Blue Marble Space Institute of Science, Space Biosciences Division, NASA Ames Research Center, Moffett Field, CA, USA.
NPJ Microgravity. 2024 Apr 26;10(1):49. doi: 10.1038/s41526-024-00392-6.
One of the greatest challenges of humanity for deep space exploration is to fully understand how altered gravitational conditions affect human physiology. It is evident that the spaceflight environment causes multiple alterations to musculoskeletal, cardiovascular, immune and central nervous systems, to name a few known effects. To better characterize these biological effects, we compare gene expression datasets from microarray studies found in NASA GeneLab, part of the NASA Open Science Data Repository.
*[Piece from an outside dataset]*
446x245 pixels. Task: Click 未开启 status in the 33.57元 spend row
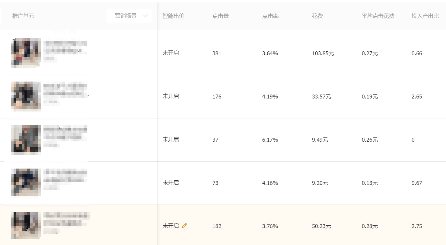click(x=171, y=96)
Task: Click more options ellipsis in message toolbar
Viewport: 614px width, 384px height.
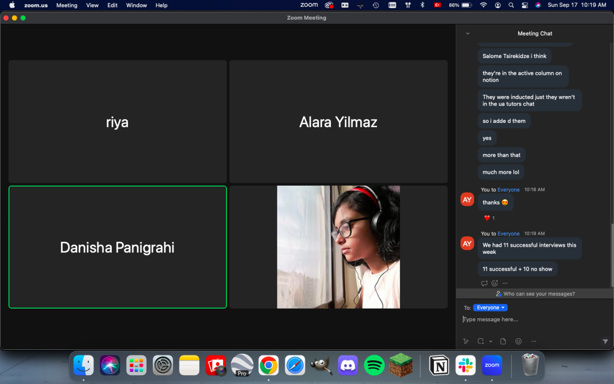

In this review, we summarize these archived results for various tissues, emphasizing key genes which are highly reproducible in different mice or human experiments. Such exhaustive mining shows the potential of NASA Open Science data to identify and validate mechanisms taking place when mammalian organisms are exposed to microgravity or other spaceflight conditions. Our comparative meta-analysis findings highlight certain degrees of overlap and reproducibility in genes identified as differentially expressed within musculoskeletal tissues in each species across a variety of altered gravity conditions. However, the level of overlap between species was found to be significantly limited, partly attributed to the limited availability of human samples.
人类进行深空探索面临的最大挑战之一是全面了解重力条件的改变如何影响人体生理机能。显然,太空飞行环境会对肌肉骨骼、心血管、免疫和中枢神经系统等造成多种改变,这只是已知的部分影响。为了更好地描述这些生物学效应,我们比较了美国国家航空航天局(NASA)基因实验室(NASA开放科学数据存储库的一部分)微阵列研究中的基因表达数据集。在本综述中,我们总结了这些针对各种组织的存档结果,重点强调了在不同小鼠或人体实验中具有高度可重复性的关键基因。这种详尽的挖掘展示了NASA开放科学数据在识别和验证哺乳动物机体暴露于微重力或其他太空飞行条件时所发生机制方面的潜力。我们的比较荟萃分析结果突出了在各种重力条件改变下,每个物种肌肉骨骼组织中被鉴定为差异表达的基因存在一定程度的重叠和可重复性。然而,发现物种之间的重叠程度明显有限,部分原因是人类样本的可用性有限。